# An NT's guide to a social life



## L (Aug 12, 2011)

Edit: to the people I mentioned in this thread scroll down to the bottom to figure out why, and thanks in advance.

Right so I'm not sure if this thread has been started anywhere else (I am too lazy to look lol) but I would like to get this started. Basically I want this to be the go to guide for NT's that want help socially. 

So I don't claim to be some kind of social guru or anything but when it comes to small groups of people I do exhibit some skills.

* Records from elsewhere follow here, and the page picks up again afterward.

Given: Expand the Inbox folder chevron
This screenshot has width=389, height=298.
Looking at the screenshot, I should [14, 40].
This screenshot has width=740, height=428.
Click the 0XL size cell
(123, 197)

I get to know people mostly in my college class', I just talk to them when I get the chance so this is where I will give my expertise. What's more is that I am an INTP so that is where I will give most of my advice as I believe that to be the best thing, if you are not an INTP then you will have to modify my advice, or if you yourself are good with people then you can also give advice.

When I see people from a class just walking around (such as to their car or to their next class or whatever) they will normally stop and talk to me. The first thing I pretty much always start with is: Yooo! So how's it going (or some other variant such as how was your weekend if I saw them before their weekend. Also if somebody tells you something that they were gonna do it is a good idea to ask them about it the next time you see them)?

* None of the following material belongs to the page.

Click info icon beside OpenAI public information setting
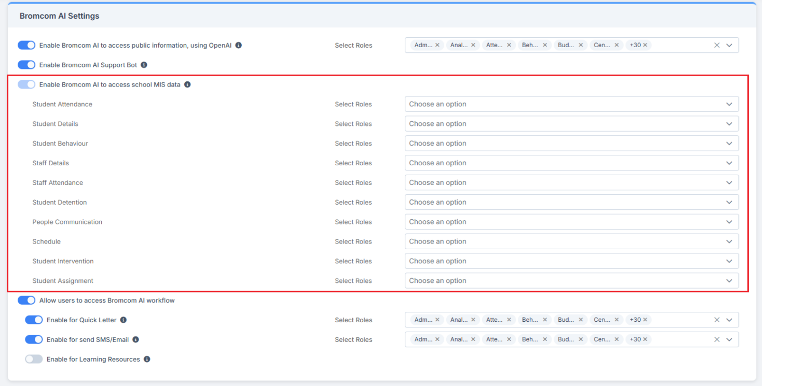Screen dimensions: 797x386 coord(239,46)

Small talk I know, however small talk is like flirting when it comes to dating type relationships (except we want a friendship relationship here, at first at the very least). So basically if you are an introverted thinker such as myself, your gonna have to ditch it (atleast while you are talking to people, believe me there is a lot of time for analysis later). I ask a lot of questions (I need to get in the habit of talking more about myself) and this will generally make people feel more at ease around you. Also make something up when talking to people to get the humor going (just don't go overboard). Then you can ask for somebody's number to just hang out sometime. When you hang out with somebody you will likely be introduced to other people, make them your friends as well. Luckily the world of friendships are a lot more forgiving than the world of dating.

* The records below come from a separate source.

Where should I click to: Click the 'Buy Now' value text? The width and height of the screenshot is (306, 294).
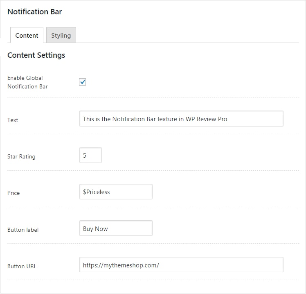tap(95, 228)
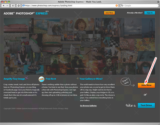Click the orange RSS icon in address bar
This screenshot has width=160, height=125.
click(x=117, y=5)
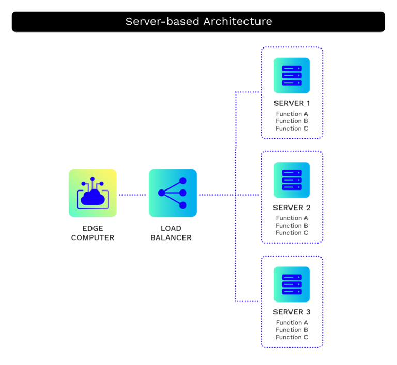Pick the SERVER 3 label

pos(292,312)
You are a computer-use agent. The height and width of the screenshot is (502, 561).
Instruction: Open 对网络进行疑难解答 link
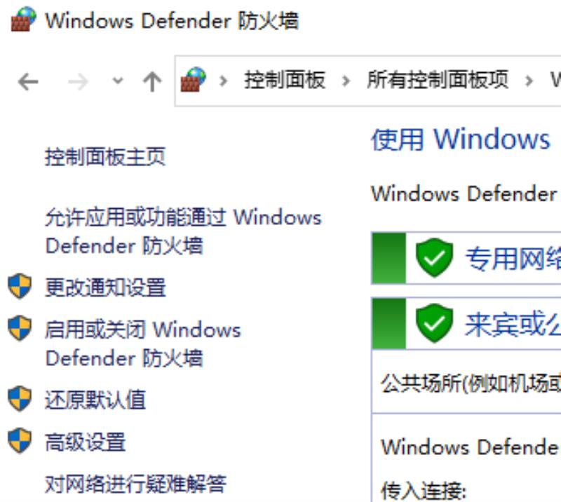135,484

Speech: so when it comes to talking the most important thing is to not make anybody feel uncomfortable, so avoid serious questions, just ask general things, like what's your favorite music and take it from there. When in a small group where you only know one person try to actively engage in the conversations. A lot of questions in a group setting are rather offputting so try to keep them at a minimum and just ask the person that you do know in a group about everything later when you can talk to them one on one. Another thing is try not to engage in a group where you are not comfortably familiar with atleast one person in that group. 

Don't be afraid to talk about some things about yourself. However try to dull down the (for lack of a better term) "smarter" subjects (sad as it may be pretty much everything INTP's enjoy) as most people do not care about the properties of lightning or that you are trying to steal Nikola Tesla's nickname "master of lightning." However I have recently decided to try to learn something new every month starting in November (but I am getting a jumpstart on it) and that this month my subject will be the piano, things like this are acceptable. Everybody can relate to trying to learn a musical instrument. Another acceptable thing I have found is to talk about annoying things in class that happen (however make sure to do this with a VASTLY, GREAT, COLLOSSAL, etc. amount of humor). Example: gauuuugh damn physics teacher couldn't teach a two month old chimp how to pick ticks off it's younger brother.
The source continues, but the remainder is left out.